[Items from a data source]

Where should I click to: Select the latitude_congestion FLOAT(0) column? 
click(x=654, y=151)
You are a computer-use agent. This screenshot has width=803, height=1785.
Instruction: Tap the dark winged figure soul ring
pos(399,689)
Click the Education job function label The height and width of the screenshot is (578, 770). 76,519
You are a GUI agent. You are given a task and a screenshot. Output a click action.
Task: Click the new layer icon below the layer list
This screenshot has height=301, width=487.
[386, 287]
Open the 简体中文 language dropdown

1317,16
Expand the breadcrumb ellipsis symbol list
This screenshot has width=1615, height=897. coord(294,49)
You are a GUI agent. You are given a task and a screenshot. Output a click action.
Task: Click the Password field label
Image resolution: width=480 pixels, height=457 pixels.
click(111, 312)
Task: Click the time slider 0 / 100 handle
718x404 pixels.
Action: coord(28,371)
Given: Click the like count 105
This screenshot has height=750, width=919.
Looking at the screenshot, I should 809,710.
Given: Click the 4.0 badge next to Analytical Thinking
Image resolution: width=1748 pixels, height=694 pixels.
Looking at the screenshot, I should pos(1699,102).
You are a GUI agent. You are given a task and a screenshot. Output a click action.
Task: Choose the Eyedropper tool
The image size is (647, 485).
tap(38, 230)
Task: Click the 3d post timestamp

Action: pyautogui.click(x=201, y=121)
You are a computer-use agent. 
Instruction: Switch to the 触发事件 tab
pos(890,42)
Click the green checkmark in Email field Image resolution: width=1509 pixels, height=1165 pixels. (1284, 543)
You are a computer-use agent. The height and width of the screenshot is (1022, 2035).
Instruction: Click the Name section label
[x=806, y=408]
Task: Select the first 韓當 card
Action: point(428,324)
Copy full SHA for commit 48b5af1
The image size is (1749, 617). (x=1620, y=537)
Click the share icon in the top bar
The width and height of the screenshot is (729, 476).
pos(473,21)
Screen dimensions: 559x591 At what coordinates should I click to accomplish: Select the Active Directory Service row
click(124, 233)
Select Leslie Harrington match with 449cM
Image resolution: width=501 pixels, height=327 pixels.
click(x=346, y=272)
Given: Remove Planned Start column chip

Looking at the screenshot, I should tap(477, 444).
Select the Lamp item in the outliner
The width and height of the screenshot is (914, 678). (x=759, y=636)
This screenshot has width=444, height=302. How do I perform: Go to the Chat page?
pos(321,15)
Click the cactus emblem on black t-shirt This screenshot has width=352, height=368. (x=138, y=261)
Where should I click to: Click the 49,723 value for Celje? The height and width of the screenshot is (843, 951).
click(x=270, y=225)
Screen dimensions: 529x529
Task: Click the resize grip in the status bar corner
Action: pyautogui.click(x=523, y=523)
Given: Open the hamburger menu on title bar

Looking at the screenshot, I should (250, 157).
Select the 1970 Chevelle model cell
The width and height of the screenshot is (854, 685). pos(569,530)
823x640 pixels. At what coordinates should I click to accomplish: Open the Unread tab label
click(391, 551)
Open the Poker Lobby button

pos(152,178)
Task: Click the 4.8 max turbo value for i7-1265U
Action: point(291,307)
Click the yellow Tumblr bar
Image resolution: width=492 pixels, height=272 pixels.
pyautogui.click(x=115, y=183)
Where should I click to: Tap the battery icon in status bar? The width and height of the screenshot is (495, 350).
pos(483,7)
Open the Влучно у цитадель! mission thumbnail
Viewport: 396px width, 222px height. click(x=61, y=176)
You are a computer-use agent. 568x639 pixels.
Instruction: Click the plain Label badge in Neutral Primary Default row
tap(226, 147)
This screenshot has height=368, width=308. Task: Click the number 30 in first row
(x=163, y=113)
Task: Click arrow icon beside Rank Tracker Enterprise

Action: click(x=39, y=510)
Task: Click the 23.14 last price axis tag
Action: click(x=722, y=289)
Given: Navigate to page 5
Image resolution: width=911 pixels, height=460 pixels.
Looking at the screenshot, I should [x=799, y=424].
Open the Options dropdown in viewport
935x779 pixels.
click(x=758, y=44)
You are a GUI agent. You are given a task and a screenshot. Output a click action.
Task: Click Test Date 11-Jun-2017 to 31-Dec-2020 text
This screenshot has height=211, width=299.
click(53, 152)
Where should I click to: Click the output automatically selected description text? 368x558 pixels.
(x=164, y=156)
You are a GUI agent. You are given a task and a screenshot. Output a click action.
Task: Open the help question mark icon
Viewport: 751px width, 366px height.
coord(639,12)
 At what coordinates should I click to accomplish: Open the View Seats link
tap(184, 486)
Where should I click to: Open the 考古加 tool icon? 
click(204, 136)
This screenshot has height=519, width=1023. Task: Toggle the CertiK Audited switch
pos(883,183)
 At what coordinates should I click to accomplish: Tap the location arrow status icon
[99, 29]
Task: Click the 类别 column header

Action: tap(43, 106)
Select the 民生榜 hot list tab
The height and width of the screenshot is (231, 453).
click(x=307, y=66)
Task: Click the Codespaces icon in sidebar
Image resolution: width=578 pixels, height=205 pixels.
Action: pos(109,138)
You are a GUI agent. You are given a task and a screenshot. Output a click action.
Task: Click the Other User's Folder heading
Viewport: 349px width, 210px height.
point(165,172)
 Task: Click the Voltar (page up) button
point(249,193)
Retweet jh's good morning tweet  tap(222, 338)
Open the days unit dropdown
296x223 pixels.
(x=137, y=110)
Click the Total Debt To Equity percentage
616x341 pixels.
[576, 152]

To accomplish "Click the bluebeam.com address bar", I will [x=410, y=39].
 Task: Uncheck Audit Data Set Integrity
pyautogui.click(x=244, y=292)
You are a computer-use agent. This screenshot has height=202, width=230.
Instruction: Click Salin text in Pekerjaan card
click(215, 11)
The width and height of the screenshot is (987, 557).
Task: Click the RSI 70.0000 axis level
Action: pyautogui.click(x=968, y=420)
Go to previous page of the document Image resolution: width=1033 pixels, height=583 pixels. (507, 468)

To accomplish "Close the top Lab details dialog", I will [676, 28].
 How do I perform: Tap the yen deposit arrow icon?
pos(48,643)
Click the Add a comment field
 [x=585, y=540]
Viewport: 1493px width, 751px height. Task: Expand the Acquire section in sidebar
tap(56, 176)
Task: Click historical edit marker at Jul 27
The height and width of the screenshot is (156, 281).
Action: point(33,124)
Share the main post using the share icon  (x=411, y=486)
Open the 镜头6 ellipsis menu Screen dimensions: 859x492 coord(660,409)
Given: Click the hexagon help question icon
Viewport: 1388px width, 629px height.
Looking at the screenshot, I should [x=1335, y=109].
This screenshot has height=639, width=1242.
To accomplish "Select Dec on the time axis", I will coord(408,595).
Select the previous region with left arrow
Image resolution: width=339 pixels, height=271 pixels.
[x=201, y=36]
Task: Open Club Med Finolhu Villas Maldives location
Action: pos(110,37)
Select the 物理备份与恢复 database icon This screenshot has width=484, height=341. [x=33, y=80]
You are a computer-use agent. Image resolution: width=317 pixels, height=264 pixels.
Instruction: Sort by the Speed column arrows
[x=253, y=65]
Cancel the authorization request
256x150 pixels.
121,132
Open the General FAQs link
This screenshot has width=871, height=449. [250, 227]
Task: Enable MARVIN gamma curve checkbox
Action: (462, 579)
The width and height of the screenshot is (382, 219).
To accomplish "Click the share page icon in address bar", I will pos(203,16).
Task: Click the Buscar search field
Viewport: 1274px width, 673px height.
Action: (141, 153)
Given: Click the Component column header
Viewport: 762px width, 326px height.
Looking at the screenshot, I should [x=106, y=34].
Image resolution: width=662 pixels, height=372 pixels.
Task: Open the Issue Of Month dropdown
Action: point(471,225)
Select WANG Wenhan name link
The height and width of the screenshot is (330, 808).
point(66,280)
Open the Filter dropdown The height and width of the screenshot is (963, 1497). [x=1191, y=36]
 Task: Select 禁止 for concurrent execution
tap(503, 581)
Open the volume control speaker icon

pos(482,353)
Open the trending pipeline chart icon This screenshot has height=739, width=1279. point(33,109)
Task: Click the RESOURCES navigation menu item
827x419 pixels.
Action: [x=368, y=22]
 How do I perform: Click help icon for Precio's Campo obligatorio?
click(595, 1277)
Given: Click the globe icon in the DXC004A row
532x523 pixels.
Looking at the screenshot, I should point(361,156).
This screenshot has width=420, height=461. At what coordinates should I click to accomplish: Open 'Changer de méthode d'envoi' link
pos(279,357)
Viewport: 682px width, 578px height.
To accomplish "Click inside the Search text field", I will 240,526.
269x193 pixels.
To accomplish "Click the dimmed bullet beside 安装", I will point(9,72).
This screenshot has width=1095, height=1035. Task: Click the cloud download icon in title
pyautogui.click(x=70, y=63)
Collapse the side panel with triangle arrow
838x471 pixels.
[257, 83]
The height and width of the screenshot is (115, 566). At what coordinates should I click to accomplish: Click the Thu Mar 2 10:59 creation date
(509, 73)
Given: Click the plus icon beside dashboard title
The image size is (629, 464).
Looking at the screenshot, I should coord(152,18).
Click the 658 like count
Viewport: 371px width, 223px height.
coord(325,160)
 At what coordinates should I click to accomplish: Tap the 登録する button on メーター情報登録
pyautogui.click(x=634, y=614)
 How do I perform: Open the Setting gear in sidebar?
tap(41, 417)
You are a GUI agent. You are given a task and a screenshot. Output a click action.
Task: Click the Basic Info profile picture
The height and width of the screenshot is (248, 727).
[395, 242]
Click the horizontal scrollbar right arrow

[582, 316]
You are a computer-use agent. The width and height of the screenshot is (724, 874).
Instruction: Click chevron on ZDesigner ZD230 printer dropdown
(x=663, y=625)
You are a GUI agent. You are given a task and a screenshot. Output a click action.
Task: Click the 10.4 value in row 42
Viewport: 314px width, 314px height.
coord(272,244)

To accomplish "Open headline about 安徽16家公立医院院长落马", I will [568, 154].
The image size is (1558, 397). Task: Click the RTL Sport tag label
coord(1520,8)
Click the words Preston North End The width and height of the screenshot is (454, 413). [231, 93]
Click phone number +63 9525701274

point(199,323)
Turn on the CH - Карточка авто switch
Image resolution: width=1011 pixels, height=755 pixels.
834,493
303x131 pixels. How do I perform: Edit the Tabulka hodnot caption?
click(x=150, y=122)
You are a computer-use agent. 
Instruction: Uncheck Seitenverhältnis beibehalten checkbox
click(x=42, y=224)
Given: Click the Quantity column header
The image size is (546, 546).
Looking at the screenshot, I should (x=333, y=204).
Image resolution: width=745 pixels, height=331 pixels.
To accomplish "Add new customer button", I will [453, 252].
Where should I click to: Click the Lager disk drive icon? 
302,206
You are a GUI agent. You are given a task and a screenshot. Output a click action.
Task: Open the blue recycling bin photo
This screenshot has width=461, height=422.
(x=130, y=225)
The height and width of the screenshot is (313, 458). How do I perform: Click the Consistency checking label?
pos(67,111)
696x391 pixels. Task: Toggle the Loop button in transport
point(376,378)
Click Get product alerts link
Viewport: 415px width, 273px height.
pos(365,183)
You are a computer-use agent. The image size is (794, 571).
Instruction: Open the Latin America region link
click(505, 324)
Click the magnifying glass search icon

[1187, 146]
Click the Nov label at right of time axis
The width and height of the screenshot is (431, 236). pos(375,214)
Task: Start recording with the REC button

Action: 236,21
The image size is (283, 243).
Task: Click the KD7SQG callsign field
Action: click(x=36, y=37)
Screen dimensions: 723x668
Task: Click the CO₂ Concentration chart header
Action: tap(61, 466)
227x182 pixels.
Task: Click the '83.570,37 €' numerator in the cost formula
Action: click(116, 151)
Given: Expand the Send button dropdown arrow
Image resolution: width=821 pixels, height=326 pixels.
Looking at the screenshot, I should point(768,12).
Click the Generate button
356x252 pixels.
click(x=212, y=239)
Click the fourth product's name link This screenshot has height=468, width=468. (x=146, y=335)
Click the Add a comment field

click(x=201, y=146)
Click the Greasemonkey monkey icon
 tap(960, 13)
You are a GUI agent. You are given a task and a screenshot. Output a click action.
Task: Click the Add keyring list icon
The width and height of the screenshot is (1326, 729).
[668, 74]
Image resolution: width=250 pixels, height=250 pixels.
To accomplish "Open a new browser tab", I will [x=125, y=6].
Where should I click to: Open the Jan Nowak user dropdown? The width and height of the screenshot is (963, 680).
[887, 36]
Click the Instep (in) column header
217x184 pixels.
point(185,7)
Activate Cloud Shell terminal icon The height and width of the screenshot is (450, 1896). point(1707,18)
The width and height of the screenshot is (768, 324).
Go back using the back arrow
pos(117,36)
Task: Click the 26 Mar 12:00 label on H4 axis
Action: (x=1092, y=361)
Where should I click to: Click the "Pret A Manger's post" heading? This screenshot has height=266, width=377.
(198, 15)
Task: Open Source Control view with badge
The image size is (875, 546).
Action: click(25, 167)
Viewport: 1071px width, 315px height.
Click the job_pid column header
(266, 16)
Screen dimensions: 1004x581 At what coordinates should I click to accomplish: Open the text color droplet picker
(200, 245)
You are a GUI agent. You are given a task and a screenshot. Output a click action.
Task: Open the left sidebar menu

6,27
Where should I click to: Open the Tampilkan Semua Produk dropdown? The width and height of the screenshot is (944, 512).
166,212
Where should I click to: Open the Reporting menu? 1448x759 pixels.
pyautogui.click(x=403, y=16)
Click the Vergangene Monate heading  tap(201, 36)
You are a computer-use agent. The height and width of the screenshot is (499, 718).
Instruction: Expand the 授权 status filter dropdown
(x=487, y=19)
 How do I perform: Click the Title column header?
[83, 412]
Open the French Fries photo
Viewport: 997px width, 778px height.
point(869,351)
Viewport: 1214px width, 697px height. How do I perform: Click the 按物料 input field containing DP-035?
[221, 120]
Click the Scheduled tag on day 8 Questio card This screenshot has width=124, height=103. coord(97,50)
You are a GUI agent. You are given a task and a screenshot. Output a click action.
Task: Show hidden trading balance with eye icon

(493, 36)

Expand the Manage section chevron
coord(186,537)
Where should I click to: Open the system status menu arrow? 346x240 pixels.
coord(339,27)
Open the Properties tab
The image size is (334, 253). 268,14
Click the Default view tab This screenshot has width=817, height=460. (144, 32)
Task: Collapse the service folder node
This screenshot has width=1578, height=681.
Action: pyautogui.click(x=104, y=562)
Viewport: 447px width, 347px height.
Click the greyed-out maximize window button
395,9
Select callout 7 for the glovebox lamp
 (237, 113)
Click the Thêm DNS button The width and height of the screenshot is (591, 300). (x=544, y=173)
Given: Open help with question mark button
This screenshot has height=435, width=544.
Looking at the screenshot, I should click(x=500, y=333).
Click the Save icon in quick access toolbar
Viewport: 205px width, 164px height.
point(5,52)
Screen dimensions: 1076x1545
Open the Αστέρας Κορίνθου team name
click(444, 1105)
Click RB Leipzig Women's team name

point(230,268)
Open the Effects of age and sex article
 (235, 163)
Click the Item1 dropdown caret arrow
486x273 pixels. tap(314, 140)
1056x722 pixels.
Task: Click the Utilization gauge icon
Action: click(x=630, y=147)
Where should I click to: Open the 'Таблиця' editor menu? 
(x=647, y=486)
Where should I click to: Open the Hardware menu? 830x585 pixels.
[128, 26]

§ Requirement
All lines of the entries above where "count" turns up should be reported.

§ Solution to this task
Given: Click the like count 105
Click the 658 like count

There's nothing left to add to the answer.